Instruction: Rewrite the items starting at the line that contains "Task: Click the 2" and stopping after the line that contains "height. pyautogui.click(x=216, y=97)", keeping the requests, and shift every coordinate in the answers by adding -53 to it. Leave the pictures out of your answer.

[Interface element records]
----------------------------------------

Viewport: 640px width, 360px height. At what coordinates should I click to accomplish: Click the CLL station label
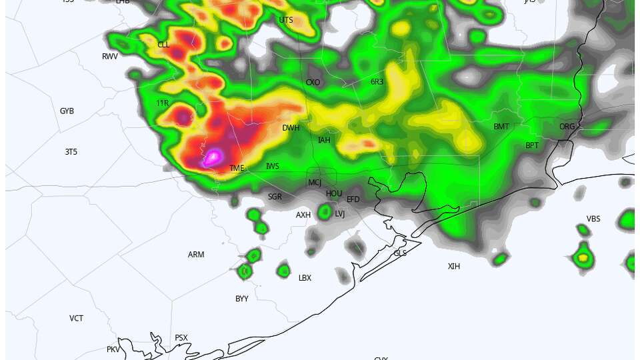(163, 45)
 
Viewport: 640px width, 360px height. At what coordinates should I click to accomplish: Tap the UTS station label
(286, 20)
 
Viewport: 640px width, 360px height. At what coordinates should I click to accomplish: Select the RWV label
(110, 57)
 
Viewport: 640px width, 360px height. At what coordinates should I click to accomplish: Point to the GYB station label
(67, 111)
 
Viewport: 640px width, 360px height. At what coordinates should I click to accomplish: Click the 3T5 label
(71, 152)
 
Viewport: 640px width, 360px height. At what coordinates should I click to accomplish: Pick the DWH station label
(291, 128)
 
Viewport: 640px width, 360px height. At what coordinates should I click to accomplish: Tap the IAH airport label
(324, 140)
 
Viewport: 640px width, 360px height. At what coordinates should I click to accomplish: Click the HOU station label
(334, 193)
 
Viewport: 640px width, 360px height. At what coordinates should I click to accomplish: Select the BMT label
(501, 127)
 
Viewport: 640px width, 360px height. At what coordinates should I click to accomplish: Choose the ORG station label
(567, 127)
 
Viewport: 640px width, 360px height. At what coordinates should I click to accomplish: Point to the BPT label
(532, 145)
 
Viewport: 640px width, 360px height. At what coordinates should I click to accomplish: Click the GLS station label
(400, 253)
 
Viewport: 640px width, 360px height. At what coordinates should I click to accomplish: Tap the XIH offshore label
(454, 267)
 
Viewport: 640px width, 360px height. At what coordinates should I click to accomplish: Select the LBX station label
(305, 278)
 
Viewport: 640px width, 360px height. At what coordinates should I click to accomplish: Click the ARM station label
(196, 255)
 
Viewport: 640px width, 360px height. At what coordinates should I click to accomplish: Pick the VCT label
(77, 319)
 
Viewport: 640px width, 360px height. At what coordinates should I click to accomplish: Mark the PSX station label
(181, 338)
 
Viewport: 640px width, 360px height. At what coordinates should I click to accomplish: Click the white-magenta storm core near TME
(213, 157)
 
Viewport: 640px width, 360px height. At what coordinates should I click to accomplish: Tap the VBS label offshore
(593, 219)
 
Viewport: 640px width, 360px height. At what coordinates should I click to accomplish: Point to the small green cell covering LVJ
(325, 212)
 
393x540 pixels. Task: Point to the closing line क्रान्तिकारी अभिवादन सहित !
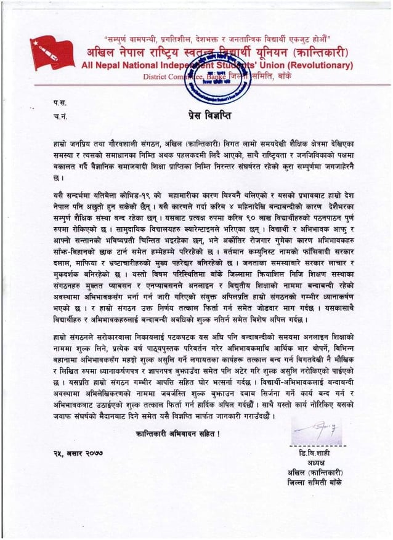(x=179, y=435)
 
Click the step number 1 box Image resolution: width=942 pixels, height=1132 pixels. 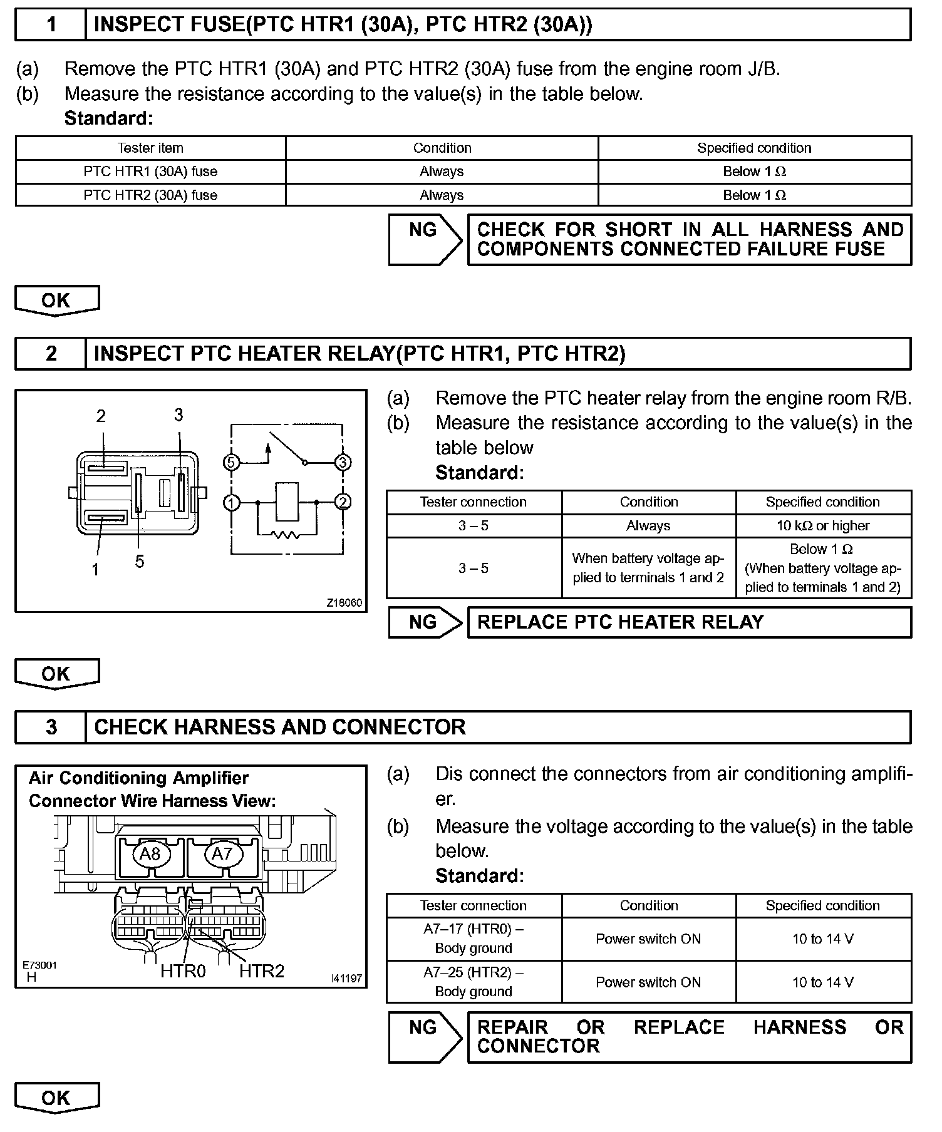(x=51, y=25)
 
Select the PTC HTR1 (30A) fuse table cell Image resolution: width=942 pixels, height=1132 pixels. (x=150, y=172)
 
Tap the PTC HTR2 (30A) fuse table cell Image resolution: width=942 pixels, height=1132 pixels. (x=150, y=195)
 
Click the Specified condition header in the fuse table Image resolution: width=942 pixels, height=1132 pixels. (x=754, y=148)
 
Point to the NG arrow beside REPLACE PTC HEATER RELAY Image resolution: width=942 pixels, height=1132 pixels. (x=425, y=622)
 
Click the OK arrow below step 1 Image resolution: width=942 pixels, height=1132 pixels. (x=56, y=301)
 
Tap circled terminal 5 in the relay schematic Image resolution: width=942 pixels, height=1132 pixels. (x=232, y=463)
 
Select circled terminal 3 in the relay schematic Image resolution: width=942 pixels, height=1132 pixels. (x=343, y=463)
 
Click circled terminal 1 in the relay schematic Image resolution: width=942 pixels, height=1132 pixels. (x=232, y=503)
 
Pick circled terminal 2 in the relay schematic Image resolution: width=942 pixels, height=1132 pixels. (x=343, y=503)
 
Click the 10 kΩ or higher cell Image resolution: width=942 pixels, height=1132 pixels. (x=823, y=526)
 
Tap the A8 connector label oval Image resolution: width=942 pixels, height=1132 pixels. (x=150, y=854)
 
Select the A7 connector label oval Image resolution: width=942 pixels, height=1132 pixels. (x=222, y=854)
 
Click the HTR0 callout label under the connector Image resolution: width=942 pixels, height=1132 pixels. (x=183, y=971)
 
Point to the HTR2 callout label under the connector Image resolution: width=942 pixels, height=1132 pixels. (x=262, y=971)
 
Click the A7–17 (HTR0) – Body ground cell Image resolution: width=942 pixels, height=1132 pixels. (x=474, y=939)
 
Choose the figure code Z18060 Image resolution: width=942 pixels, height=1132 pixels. (x=344, y=603)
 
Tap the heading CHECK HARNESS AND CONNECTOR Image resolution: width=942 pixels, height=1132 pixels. (x=279, y=727)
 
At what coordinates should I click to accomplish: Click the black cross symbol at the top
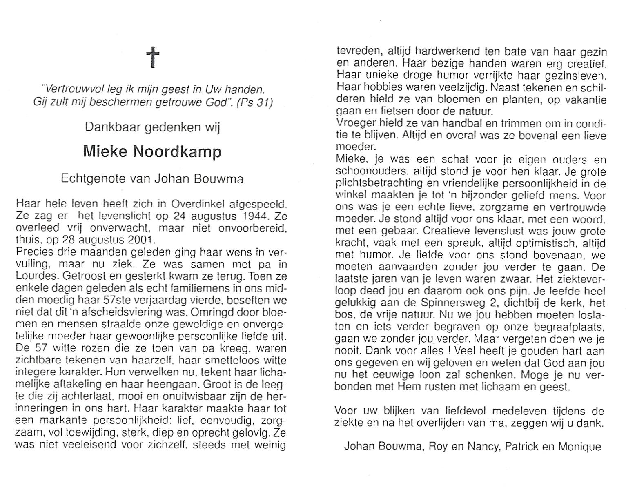(x=153, y=58)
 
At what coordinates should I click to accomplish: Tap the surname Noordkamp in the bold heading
(x=177, y=152)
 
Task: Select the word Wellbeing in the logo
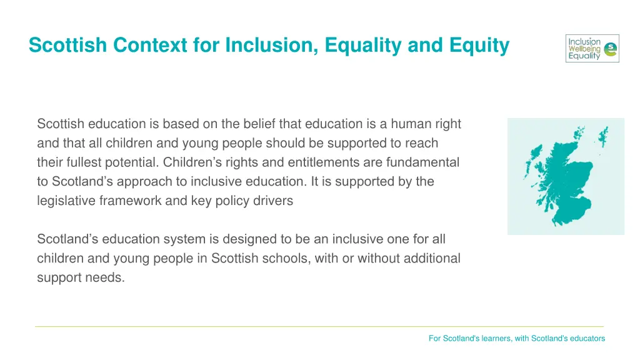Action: [x=584, y=49]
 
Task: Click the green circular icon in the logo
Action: [x=611, y=49]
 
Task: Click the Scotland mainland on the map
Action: [x=562, y=181]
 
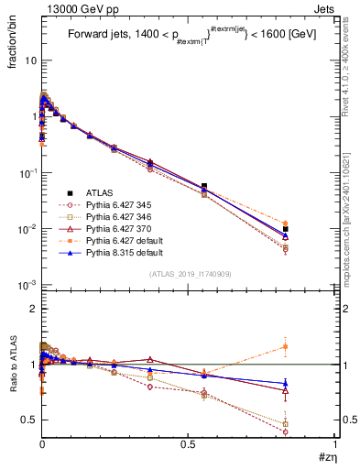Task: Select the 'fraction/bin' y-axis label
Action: (x=20, y=39)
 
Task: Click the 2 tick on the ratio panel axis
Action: (x=32, y=309)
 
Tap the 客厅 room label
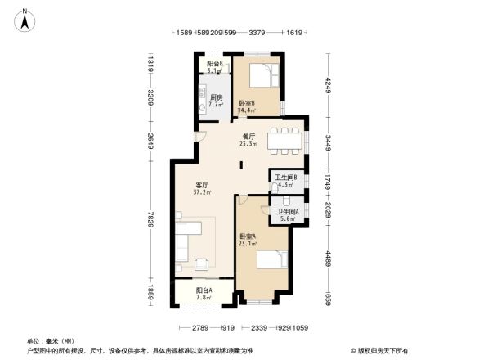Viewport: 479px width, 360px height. pyautogui.click(x=202, y=184)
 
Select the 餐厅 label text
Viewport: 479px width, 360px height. pyautogui.click(x=249, y=136)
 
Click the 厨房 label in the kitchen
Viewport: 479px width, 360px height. pyautogui.click(x=216, y=97)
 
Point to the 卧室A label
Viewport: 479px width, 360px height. pyautogui.click(x=248, y=236)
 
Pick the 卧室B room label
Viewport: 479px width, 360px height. pyautogui.click(x=246, y=103)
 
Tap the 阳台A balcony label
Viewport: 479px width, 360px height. pyautogui.click(x=204, y=290)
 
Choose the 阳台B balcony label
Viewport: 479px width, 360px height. pyautogui.click(x=214, y=63)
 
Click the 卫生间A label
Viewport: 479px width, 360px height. pyautogui.click(x=286, y=211)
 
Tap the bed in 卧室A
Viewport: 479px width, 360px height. pyautogui.click(x=271, y=260)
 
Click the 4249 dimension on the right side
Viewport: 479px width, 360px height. pyautogui.click(x=327, y=86)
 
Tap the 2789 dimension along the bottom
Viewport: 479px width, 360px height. pyautogui.click(x=194, y=328)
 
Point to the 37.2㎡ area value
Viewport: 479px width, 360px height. pyautogui.click(x=202, y=193)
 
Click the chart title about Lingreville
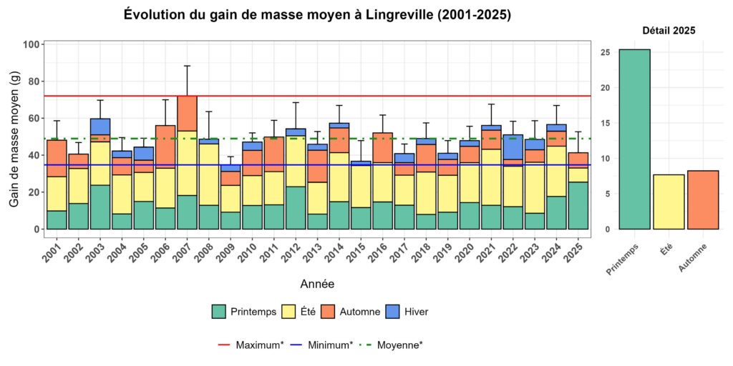click(317, 14)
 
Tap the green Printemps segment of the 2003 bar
click(100, 207)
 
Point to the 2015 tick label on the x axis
click(357, 252)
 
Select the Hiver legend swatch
click(392, 312)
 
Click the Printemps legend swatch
click(219, 312)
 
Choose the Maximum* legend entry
click(251, 345)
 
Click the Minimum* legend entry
click(321, 345)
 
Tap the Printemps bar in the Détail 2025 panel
click(635, 139)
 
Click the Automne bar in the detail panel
click(703, 199)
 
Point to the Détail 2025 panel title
click(669, 31)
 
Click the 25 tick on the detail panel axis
click(605, 52)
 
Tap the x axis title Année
click(316, 284)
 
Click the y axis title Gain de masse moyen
click(14, 136)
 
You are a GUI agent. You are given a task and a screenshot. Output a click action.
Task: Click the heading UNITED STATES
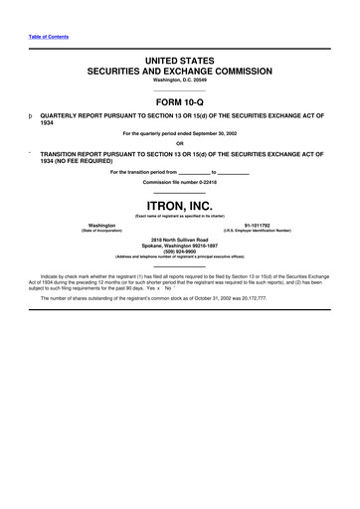point(180,62)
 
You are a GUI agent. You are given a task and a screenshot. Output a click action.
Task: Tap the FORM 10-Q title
point(180,100)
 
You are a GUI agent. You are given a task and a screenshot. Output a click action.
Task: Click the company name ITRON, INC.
point(180,204)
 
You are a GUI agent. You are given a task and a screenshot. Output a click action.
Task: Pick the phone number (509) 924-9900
point(180,253)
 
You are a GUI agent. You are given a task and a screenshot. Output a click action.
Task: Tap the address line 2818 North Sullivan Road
point(180,241)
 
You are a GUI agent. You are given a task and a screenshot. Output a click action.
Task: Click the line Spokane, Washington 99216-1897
point(180,247)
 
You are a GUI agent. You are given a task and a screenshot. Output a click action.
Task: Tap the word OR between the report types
point(180,144)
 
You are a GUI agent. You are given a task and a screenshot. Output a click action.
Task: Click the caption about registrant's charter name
point(180,216)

----------------------------------------

Output for this task:
Task: Click the 2 tick on the ratio panel axis
Action: (x=-21, y=256)
 
Tap the 客厅 room label
Viewport: 479px width, 360px height. pyautogui.click(x=149, y=131)
 
Select the 餐厅 label text
Viewport: 479px width, 360px height. pyautogui.click(x=196, y=83)
 
Click the 厨房 label in the kitchen
Viewport: 479px width, 360px height. pyautogui.click(x=163, y=44)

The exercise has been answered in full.